From going to Project CONNECT to voice lessons to making lesson plans, Griffiths has a lot on her plate. Choosing a concentration in music can be quite rigorous and demanding, but Griffiths doesn’t mind because she truly cares about creating positive learning environments for children.
“I think seeing growth in kids is cool,” Griffiths said. “In Project CONNECT, over the semester or year, seeing how students grow and develop and how they come into who they are going to be as a person is great. If you can have a hand in helping them get there, however you can, whether it be emotionally or educationally and helping them learn, I think that’s super cool.”
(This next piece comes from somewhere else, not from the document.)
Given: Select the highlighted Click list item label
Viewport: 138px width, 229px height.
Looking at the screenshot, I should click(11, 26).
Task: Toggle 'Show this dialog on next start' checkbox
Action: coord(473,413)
PSUC associate professor of music Jo Miano conducts the choir at PSUC and met Griffiths when she joined. Miano noticed the many positive qualities of Griffiths immediately. She said Griffiths is open, honest, a great listener, genuine and has “eyes full of expression” and a broad smile.
“She is a great peer to others in the class,” she said. “She listens to what they are saying deeply.”
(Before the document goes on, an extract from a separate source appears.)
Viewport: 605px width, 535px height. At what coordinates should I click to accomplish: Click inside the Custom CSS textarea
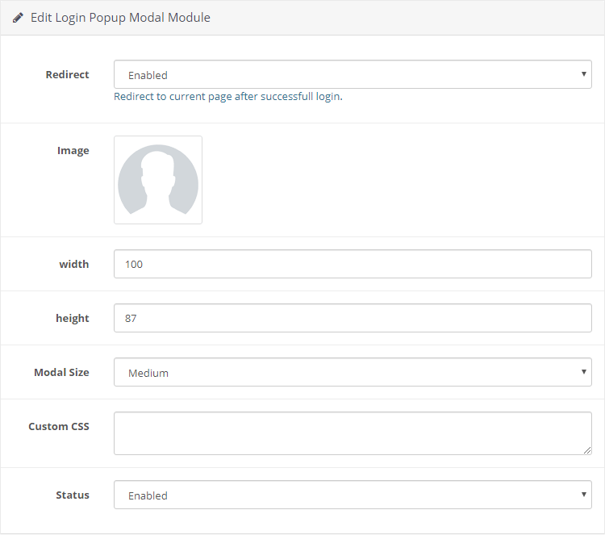353,433
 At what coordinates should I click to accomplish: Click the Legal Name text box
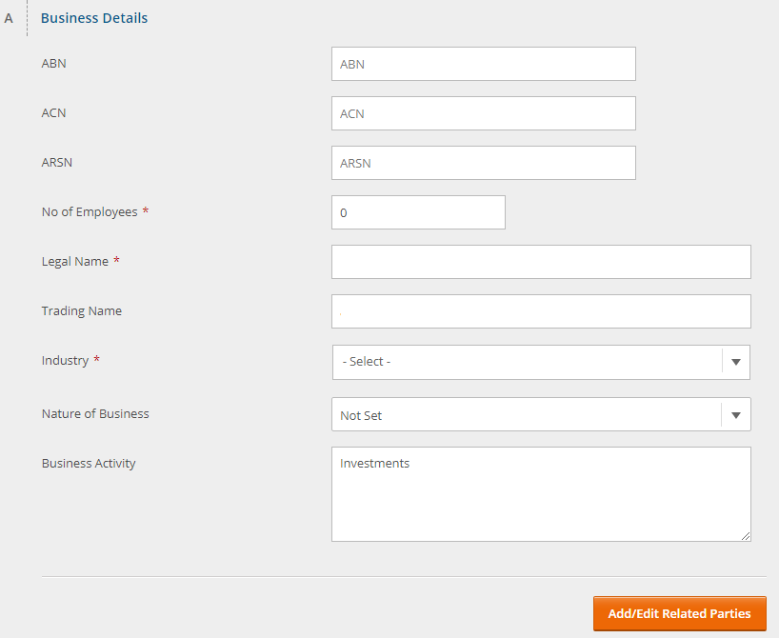click(x=541, y=262)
This is Griffiths’ first year as head resident assistant at Banks Hall, and Miano said she has shown qualities that would make her an excellent RA such as leadership skills, setting examples for younger people and creating guidelines for others to follow.
PSUC graduate student Brian Gaida is the resident director at Banks Hall and met Griffiths last year. He said she puts all she has into projects or assignments whether it’s in the residence hall or in the classroom.
“When I used to be in education and Project CONNECT, I wish I had somebody like Maggie that was paired with me because not only is she generally invested in the program, but she puts in the necessary work other people sometimes go by the minimum,” Gaida said. “She will exceed that by far and push herself because she wants to be the best teacher she can be, and she also wants the best for the students she’s working with.”
Griffiths said next semester, her classes will focus more on her education major, which she is excited about. She hopes that getting hands-on experience in classrooms next semester will help her get more comfortable teaching and implementing lesson plans in the future.
“If I ever have kids, I would want Maggie to be the teacher my kids go to,” Gaida said.